We recently passed the 10-year anniversary of the financial crisis, and we thought this to would be a good opportunity to review the firm’s track record over the last decade. The first thing we saw was that we really are “buy and hold” investors. Of the current top twenty equity holdings in our portfolio, five have been owned for 10 years or more, while fourteen have been owned for between 5 years and 10 years. In a world of high velocity trading, that is a very low turnover rate. The average mutual fund holds stocks only for an average of 15-17 months.

The second thing we noted was the that there have been two broad shifts in our sector allocation strategy over the last decade:

  • A move away from owning commodity producers to owning superior wealth-creating companies
  • An increased exposure to US stocks, driven in part by the strong Canadian dollar up until 2014

Both decisions have been extremely beneficial for the returns of our clients.

Of our entire current portfolio, there have been seven stocks we’ve owned for clients continuously since 2008 through their ups and downs. The average internal rate of return (IRR) for these stocks has been 10.5% per year compounded, including dividends, far outpacing the 3.8% annualized return provided by holding a TSX ETF.

Brookfield Asset Management (BAM); Bell Canada Enterprises (BCE); Bank of Nova Scotia (BNS); Keyera Corp (KEY); National Bank (NA); Telus (T); Transcanada Inc (TRP); TSX 60 Index (TSX).

What about the other stocks we had ten years ago, but no longer hold? Two have been acquired, (Shoppers Drug Mart, and Petro-Canada) providing premium returns for our clients, and three were recently sold. (Canadian Utilities, Saputo, and Empire). The remaining eight stocks are down an average of 45% since 2008. Fortunately for our clients, we had sold all of these stocks before 2013.

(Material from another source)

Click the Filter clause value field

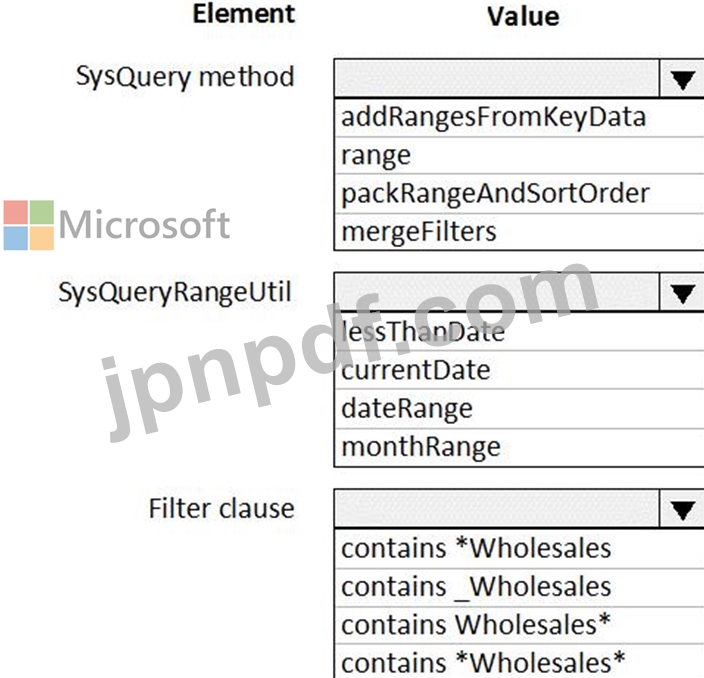pyautogui.click(x=497, y=509)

The review provided some useful lessons:

  • There are substantial rewards for owning superior companies

As much as everyone likes a quick pop from a stock due to good news or earnings, the real money is made over time by owning superior wealth creating companies that can compound their earnings and return the growing earnings to shareholders through dividends. Owning shares of Canadian banks and telecoms will not win us any stock-picking competitions but these “boring” companies have proven to be extremely lucrative investments for our clients. In the same way, the companies we own today are leaders in their respective industries and we expect the returns to follow as they take advantage of their market leading positions.

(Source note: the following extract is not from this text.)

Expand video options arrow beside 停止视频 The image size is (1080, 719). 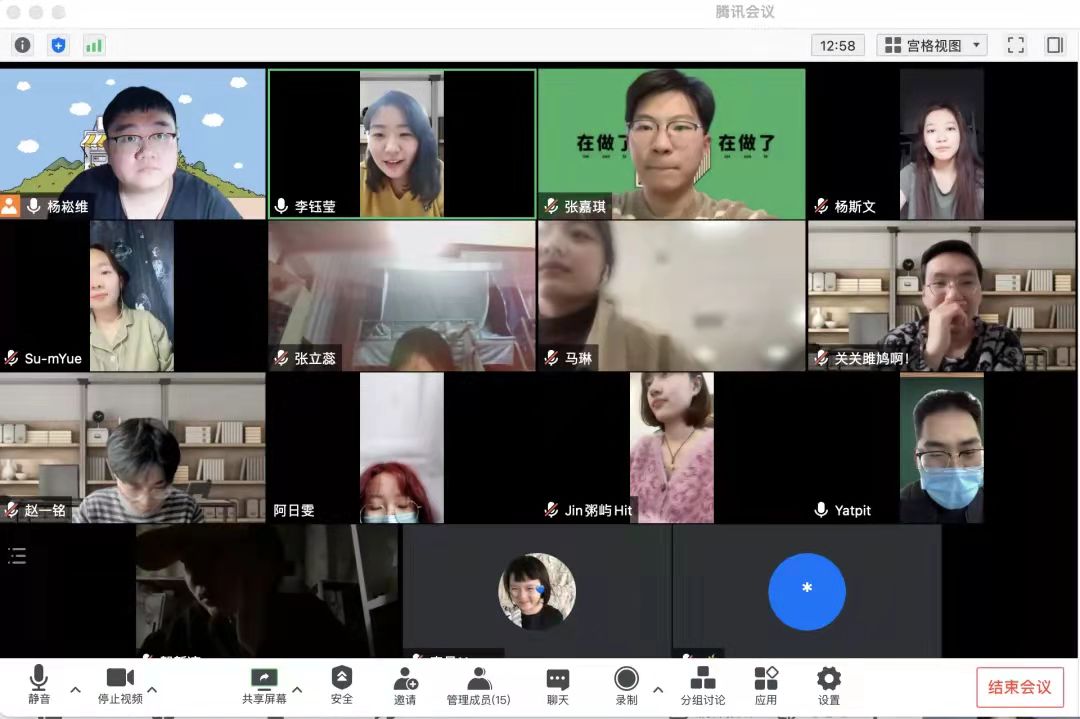coord(153,689)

Another observation is that selling a stock and taking profits simply because a stock has risen has not been a great strategy: over the last 5 years, five out of the seven companies have outperformed the TSX. Investors that sold stocks such as Brookfield Asset Management in 2014 simply “because the stock rose by so much already” would have missed out on substantial subsequent gains.

  • Don’t buy and hold indiscriminately

Clearly buy and hold does not work for every stock. For the 11 stocks that we sold, we did not sell any of them at their absolute peak price, but rather sold them after problems began to arise. Note that this does not refer simply to mediocre share price performance, or a sell-off due to weak earnings but rather deeper fundamental business issues or industry-related headwinds. Although there have been situations where we sold incorrectly with the company managing to turn itself around, in most of the cases, the problems subsequently turned into larger issues and we managed to avoid larger losses for clients.

Although we would love to have a batting average of 1.000, the reality in business and in life is that not everything will work out 100% of the time. This is why we diversify and own around 30 stocks for each client, a number we feel both provides the benefits of diversification while allowing us to intimately study and understand the business.

We believe that the quality of companies (and their management teams) in our portfolio is as good as it has ever been, but we’re just getting started. Diversifying into the US and beyond has vastly increased the availability of great business for us to own, and we will continue to work hard to find outstanding and innovative companies that we can own for decades.